Indonesian-Australian footballer (born 1985)

Amadeus Suropati (born 31 December 1985) is an Indonesian-Australian former footballer who previously played for Bali United in the Indonesia Super League. He plays as a striker

Amadeus began his career attending the Gianni Oddone Football Academy in Torino, Italy where he won trophy for Best Player of 2001 Academy U-17 International Summer Stage Tournament.

He continued his career in Indonesia, playing in the national youth league for two professional clubs Persekaba Badung U-16 and PSIM Jogjakarta U-18. In 2004, he then traveled to Australia to play in the ACT U-19 Premier League representing Canberra City FC. There he won the Golden Boot 2004 for Top Scorer U-19.

He returned to Indonesia in 2005 and played for several local clubs before signing on to his first professional senior contract in 2008 with the Indonesian super league club Deltras Sidoarjo for a year before returning to Australia.

In 2010, he played for Brunswick City in Melbourne and then he join Forrestfield United in Perth where he won the state league 1 champion title. After 2 years of play in Australia, he received an offer from Arema Indonesia and played half season in the breakaway Indonesian Premier League.

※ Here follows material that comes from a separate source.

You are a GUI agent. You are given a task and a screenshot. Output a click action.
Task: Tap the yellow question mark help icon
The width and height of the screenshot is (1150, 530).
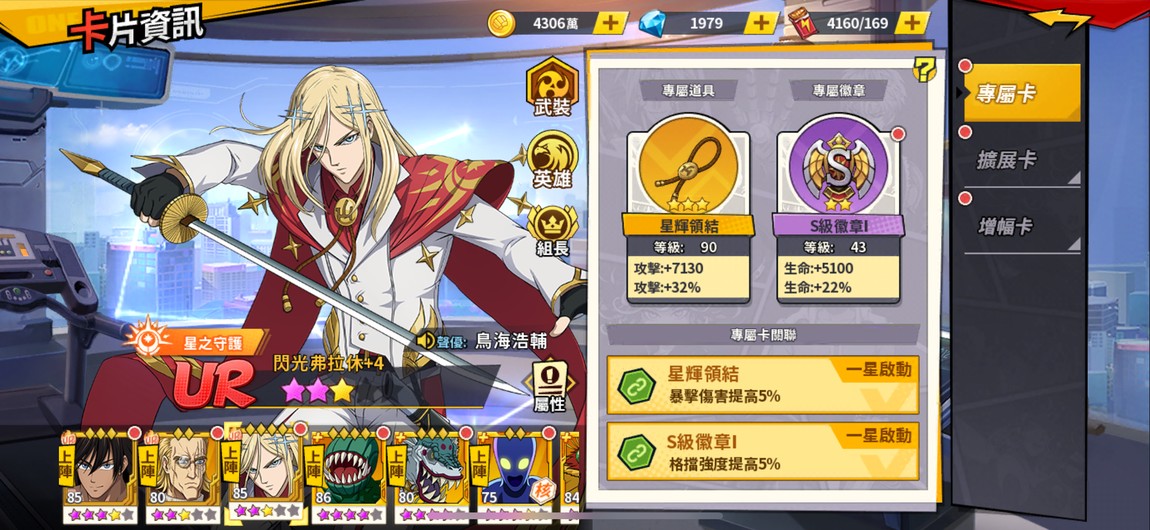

He joined Pusamania Borneo FC in 2014 which became champion and was promoted into the Super League. He then decide to join his home town club Bali United where he played in the 2015 Indonesian Super League before the league stopped due to the conflicts between the federation and the government that caused force majeure.

He left Indonesia after FIFA banned Indonesian football in 2015.